**Do this:**
Put these lines into a Markdown table with the columns Row and Line, numbering each row and leaving out the blank lines.

[Records in a dataset]
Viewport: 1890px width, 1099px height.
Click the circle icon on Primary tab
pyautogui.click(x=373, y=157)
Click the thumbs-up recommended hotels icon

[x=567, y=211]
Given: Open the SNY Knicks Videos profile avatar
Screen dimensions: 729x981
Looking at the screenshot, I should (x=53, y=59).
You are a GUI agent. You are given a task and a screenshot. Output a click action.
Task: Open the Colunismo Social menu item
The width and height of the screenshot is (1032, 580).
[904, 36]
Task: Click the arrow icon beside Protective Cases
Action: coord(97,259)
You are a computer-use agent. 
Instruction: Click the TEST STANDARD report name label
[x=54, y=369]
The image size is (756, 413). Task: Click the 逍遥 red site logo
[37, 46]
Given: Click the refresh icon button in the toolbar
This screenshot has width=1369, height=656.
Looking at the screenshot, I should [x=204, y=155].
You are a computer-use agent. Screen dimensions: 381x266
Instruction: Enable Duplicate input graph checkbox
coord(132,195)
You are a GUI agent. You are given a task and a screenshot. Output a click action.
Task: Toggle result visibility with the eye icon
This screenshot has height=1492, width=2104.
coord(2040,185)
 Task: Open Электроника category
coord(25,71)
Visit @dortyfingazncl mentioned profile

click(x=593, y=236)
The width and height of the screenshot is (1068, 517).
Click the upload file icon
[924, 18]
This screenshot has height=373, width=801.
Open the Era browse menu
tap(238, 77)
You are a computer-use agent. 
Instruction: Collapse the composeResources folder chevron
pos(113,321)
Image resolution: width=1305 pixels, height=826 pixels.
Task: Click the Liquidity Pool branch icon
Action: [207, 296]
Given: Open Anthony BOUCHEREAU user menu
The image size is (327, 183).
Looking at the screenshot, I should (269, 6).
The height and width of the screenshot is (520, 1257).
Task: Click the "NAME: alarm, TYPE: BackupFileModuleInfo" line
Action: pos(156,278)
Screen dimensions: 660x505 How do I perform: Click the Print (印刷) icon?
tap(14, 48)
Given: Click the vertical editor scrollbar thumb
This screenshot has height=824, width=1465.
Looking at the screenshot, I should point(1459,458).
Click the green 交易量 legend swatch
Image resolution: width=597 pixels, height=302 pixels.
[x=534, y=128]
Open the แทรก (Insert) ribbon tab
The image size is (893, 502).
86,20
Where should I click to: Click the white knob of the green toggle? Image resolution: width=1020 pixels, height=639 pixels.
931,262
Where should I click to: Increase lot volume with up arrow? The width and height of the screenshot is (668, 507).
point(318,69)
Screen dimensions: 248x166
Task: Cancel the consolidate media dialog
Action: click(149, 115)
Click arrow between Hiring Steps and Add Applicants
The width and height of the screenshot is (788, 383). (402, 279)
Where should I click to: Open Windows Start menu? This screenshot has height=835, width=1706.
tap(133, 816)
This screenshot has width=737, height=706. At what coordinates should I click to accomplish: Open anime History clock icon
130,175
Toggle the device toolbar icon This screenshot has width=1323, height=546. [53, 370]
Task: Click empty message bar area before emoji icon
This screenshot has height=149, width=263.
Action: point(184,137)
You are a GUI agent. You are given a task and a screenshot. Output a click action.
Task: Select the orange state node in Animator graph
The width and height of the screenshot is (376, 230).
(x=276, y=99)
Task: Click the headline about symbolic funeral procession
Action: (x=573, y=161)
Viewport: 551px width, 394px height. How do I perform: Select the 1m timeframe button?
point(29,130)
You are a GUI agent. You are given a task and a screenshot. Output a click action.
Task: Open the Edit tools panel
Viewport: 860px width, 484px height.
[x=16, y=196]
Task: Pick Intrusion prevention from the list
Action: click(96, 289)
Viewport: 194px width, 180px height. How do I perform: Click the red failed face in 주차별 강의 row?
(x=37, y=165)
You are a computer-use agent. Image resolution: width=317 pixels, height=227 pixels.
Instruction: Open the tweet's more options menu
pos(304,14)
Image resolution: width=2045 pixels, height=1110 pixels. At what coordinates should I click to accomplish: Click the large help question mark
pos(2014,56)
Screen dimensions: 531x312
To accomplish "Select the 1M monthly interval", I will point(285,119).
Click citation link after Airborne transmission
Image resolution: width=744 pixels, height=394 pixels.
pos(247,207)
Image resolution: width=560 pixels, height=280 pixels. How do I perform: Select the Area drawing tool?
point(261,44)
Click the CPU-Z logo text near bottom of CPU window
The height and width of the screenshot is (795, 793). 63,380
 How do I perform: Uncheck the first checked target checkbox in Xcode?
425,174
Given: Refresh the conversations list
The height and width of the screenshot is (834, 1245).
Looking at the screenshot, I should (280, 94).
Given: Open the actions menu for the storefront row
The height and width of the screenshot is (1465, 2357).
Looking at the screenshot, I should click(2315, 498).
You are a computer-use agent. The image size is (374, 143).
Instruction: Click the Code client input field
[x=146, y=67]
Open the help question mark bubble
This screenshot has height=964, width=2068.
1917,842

**Problem solution:**
| Row | Line |
|---|---|
| 1 | Viewport: 1890px width, 1099px height. |
| 2 | Click the circle icon on Primary tab |
| 3 | pyautogui.click(x=373, y=157) |
| 4 | Click the thumbs-up recommended hotels icon |
| 5 | [x=567, y=211] |
| 6 | Given: Open the SNY Knicks Videos profile avatar |
| 7 | Screen dimensions: 729x981 |
| 8 | Looking at the screenshot, I should (x=53, y=59). |
| 9 | You are a GUI agent. You are given a task and a screenshot. Output a click action. |
| 10 | Task: Open the Colunismo Social menu item |
| 11 | The width and height of the screenshot is (1032, 580). |
| 12 | [904, 36] |
| 13 | Task: Click the arrow icon beside Protective Cases |
| 14 | Action: coord(97,259) |
| 15 | You are a computer-use agent.  |
| 16 | Instruction: Click the TEST STANDARD report name label |
| 17 | [x=54, y=369] |
| 18 | The image size is (756, 413). Task: Click the 逍遥 red site logo |
| 19 | [37, 46] |
| 20 | Given: Click the refresh icon button in the toolbar |
| 21 | This screenshot has width=1369, height=656. |
| 22 | Looking at the screenshot, I should [x=204, y=155]. |
| 23 | You are a computer-use agent. Screen dimensions: 381x266 |
| 24 | Instruction: Enable Duplicate input graph checkbox |
| 25 | coord(132,195) |
| 26 | You are a GUI agent. You are given a task and a screenshot. Output a click action. |
| 27 | Task: Toggle result visibility with the eye icon |
| 28 | This screenshot has height=1492, width=2104. |
| 29 | coord(2040,185) |
| 30 |  Task: Open Электроника category |
| 31 | coord(25,71) |
| 32 | Visit @dortyfingazncl mentioned profile |
| 33 | click(x=593, y=236) |
| 34 | The width and height of the screenshot is (1068, 517). |
| 35 | Click the upload file icon |
| 36 | [924, 18] |
| 37 | This screenshot has height=373, width=801. |
| 38 | Open the Era browse menu |
| 39 | tap(238, 77) |
| 40 | You are a computer-use agent.  |
| 41 | Instruction: Collapse the composeResources folder chevron |
| 42 | pos(113,321) |
| 43 | Image resolution: width=1305 pixels, height=826 pixels. |
| 44 | Task: Click the Liquidity Pool branch icon |
| 45 | Action: [207, 296] |
| 46 | Given: Open Anthony BOUCHEREAU user menu |
| 47 | The image size is (327, 183). |
| 48 | Looking at the screenshot, I should (269, 6). |
| 49 | The height and width of the screenshot is (520, 1257). |
| 50 | Task: Click the "NAME: alarm, TYPE: BackupFileModuleInfo" line |
| 51 | Action: pos(156,278) |
| 52 | Screen dimensions: 660x505 How do I perform: Click the Print (印刷) icon? |
| 53 | tap(14, 48) |
| 54 | Given: Click the vertical editor scrollbar thumb |
| 55 | This screenshot has height=824, width=1465. |
| 56 | Looking at the screenshot, I should point(1459,458). |
| 57 | Click the green 交易量 legend swatch |
| 58 | Image resolution: width=597 pixels, height=302 pixels. |
| 59 | [x=534, y=128] |
| 60 | Open the แทรก (Insert) ribbon tab |
| 61 | The image size is (893, 502). |
| 62 | 86,20 |
| 63 | Where should I click to: Click the white knob of the green toggle? Image resolution: width=1020 pixels, height=639 pixels. |
| 64 | 931,262 |
| 65 | Where should I click to: Increase lot volume with up arrow? The width and height of the screenshot is (668, 507). |
| 66 | point(318,69) |
| 67 | Screen dimensions: 248x166 |
| 68 | Task: Cancel the consolidate media dialog |
| 69 | Action: click(149, 115) |
| 70 | Click arrow between Hiring Steps and Add Applicants |
| 71 | The width and height of the screenshot is (788, 383). (402, 279) |
| 72 | Where should I click to: Open Windows Start menu? This screenshot has height=835, width=1706. |
| 73 | tap(133, 816) |
| 74 | This screenshot has width=737, height=706. At what coordinates should I click to accomplish: Open anime History clock icon |
| 75 | 130,175 |
| 76 | Toggle the device toolbar icon This screenshot has width=1323, height=546. [53, 370] |
| 77 | Task: Click empty message bar area before emoji icon |
| 78 | This screenshot has height=149, width=263. |
| 79 | Action: point(184,137) |
| 80 | You are a GUI agent. You are given a task and a screenshot. Output a click action. |
| 81 | Task: Select the orange state node in Animator graph |
| 82 | The width and height of the screenshot is (376, 230). |
| 83 | (x=276, y=99) |
| 84 | Task: Click the headline about symbolic funeral procession |
| 85 | Action: (x=573, y=161) |
| 86 | Viewport: 551px width, 394px height. How do I perform: Select the 1m timeframe button? |
| 87 | point(29,130) |
| 88 | You are a GUI agent. You are given a task and a screenshot. Output a click action. |
| 89 | Task: Open the Edit tools panel |
| 90 | Viewport: 860px width, 484px height. |
| 91 | [x=16, y=196] |
| 92 | Task: Pick Intrusion prevention from the list |
| 93 | Action: click(96, 289) |
| 94 | Viewport: 194px width, 180px height. How do I perform: Click the red failed face in 주차별 강의 row? |
| 95 | (x=37, y=165) |
| 96 | You are a computer-use agent. Image resolution: width=317 pixels, height=227 pixels. |
| 97 | Instruction: Open the tweet's more options menu |
| 98 | pos(304,14) |
| 99 | Image resolution: width=2045 pixels, height=1110 pixels. At what coordinates should I click to accomplish: Click the large help question mark |
| 100 | pos(2014,56) |
| 101 | Screen dimensions: 531x312 |
| 102 | To accomplish "Select the 1M monthly interval", I will point(285,119). |
| 103 | Click citation link after Airborne transmission |
| 104 | Image resolution: width=744 pixels, height=394 pixels. |
| 105 | pos(247,207) |
| 106 | Image resolution: width=560 pixels, height=280 pixels. How do I perform: Select the Area drawing tool? |
| 107 | point(261,44) |
| 108 | Click the CPU-Z logo text near bottom of CPU window |
| 109 | The height and width of the screenshot is (795, 793). 63,380 |
| 110 |  How do I perform: Uncheck the first checked target checkbox in Xcode? |
| 111 | 425,174 |
| 112 | Given: Refresh the conversations list |
| 113 | The height and width of the screenshot is (834, 1245). |
| 114 | Looking at the screenshot, I should (280, 94). |
| 115 | Given: Open the actions menu for the storefront row |
| 116 | The height and width of the screenshot is (1465, 2357). |
| 117 | Looking at the screenshot, I should click(2315, 498). |
| 118 | You are a computer-use agent. The image size is (374, 143). |
| 119 | Instruction: Click the Code client input field |
| 120 | [x=146, y=67] |
| 121 | Open the help question mark bubble |
| 122 | This screenshot has height=964, width=2068. |
| 123 | 1917,842 |